Health Policy$ense

Should Physicians “Prescribe” Cannabis?

An ethical analysis

Over the last decade, medical cannabis has moved from the fringe to the mainstream—at least in some states. Nearly 900,000 Americans were registered cannabis patients in 2017, which is more than a ten-fold increase since 2009. By the end of 2020, over two-thirds of states and the vast majority of Americans will live in a state with legal access to either medicinal or recreational marijuana. Despite the rapid changes in the legal status and evidence supporting the use of cannabis to treat a range of conditions, physicians and trainees remain ill-equipped to recognize and advise patients who may benefit medical cannabis. Meanwhile, pockets of opposition continue to perpetuate misinformation and historic canards about cannabis—that “pot” is a gateway drug, that it kills brain cells, or that it erodes intelligence, to name a few.

In a new paper published in the Journal of Medical Ethics, we argue that expanded access to medical cannabis has prompted an urgent need for physicians (and primary care doctors in particular) to develop competency to recommend and manage cannabis for appropriate patients. This requires normalizing cannabis and recognizing the significant associated risks involved.  In large part, we build on well-established principles within bioethics, adapting them to the idiosyncratic history and status of cannabis in the U.S.

Few drugs share cannabis’s unique social and cultural position in the U.S. While cannabis was widely used for physical ailments as early as the 1850s, racially charged anti-drug policies marginalized it from the 1930s onward. Since then, it has become the most widely used illicit drug. Since the 1950s, marijuana gained a polarized status—either harmless or deadly, socially acceptable or morally inexcusable.

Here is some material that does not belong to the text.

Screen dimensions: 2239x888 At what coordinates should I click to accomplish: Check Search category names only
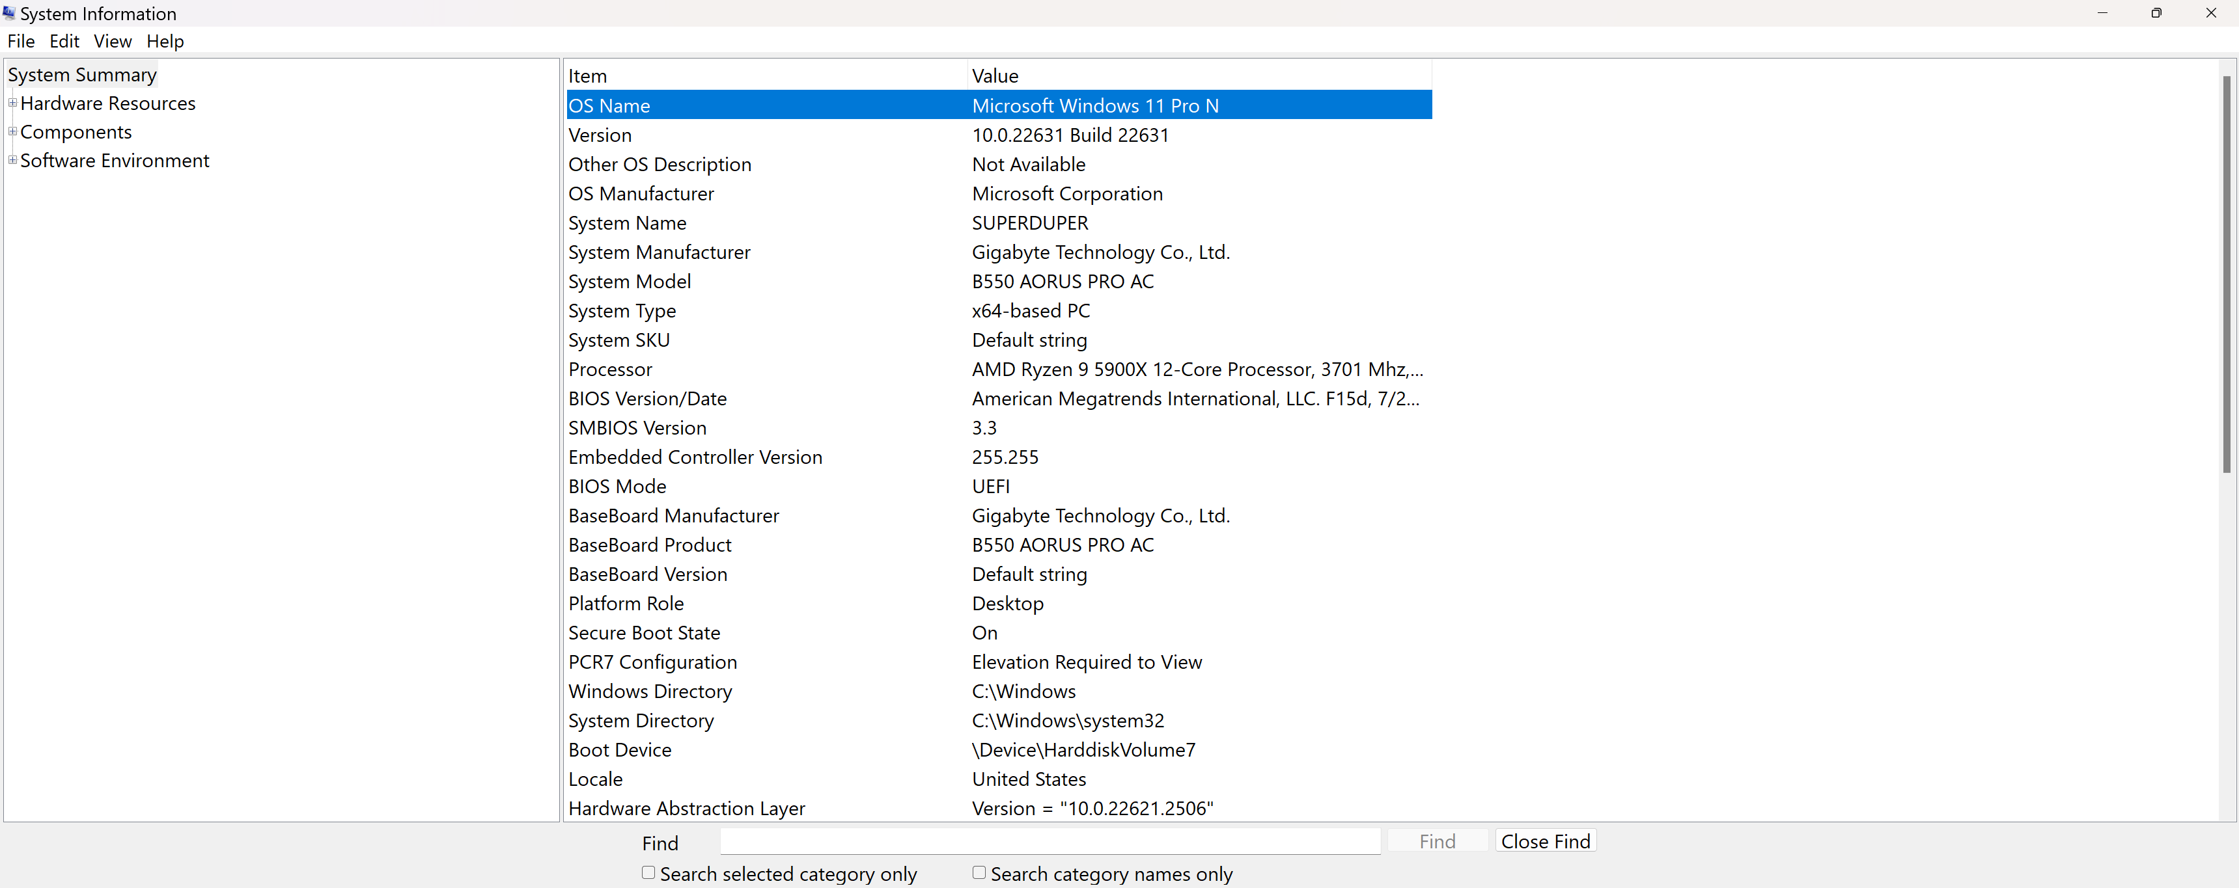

Both the anti-drug stigma of prohibitionists and blasé attitude of some legalization supporters have stifled reasonable discourse about the medical uses of cannabis. The current federal treatment of cannabis as a Schedule I drug—i.e., having no accepted medical use—conflicts with the medical literature. A comprehensive review by the National Academies of Science, Engineering, and Medicine on the medical uses and risks of cannabis concluded there is substantial evidence that cannabis is effective for treating chronic pain, chemotherapy-induced nausea and vomiting, and multiple sclerosis symptoms. Compared to existing treatments, cannabis often is a more cost-effective option as well. There is also moderate evidence that cannabis is effective for several other conditions, including sleep apnea. 

Physicians should be willing to recommend cannabis for conditions with substantial or moderate evidence. Refraining from doing so due to stigma is indefensible. By the same token, a state’s decision to count a condition as medically qualifying should not be sufficient grounds for recommendation. Physicians should be wary advocating cannabis use for conditions with a limited evidence base, such as post-traumatic stress disorder, even if it is a legally qualifying condition.

Like any medication, cannabis presents certain risks. We raise concerns about the link between cannabis use and onset of serious mental illness and the risk of abuse among children and adolescents. Given the dose- and age-dependent manner of risk, prudence should be a guiding principle when managing cannabis use, and its use in pregnant women, people with histories of mental illness, children, and adolescents should be highly discouraged.

In the full paper, we go into greater detail about specific ethical and practical considerations to consider for medical marijuana patients. These include understanding the local context of medical cannabis, conservative management, different modalities of cannabis consumption (which are especially relevant given the potency of some cannabis products), shared decisionmaking, pathways for physician education given the peculiar status of medical marijuana in the U.S., and how to navigate the tension between what is ethically defensible and legally acceptable.

With two-thirds of the U.S. public supporting broader legalization, medical cannabis is here to stay. It is likely that many of the challenges and recommendations we make will evolve over time, especially if federal restrictions on medical cannabis research and use change. Ignoring cannabis is no longer an ethically defensible option for physicians. Patients will come to them with questions about medical cannabis. Physicians now have a duty to provide unbiased, informed advice and competent medication management.   

Aaron Glickman is a policy analyst with LDI. Dominic Sisti, PhD is an Assistant Professor of Medical Ethics and Health Policy and an LDI Senior Fellow.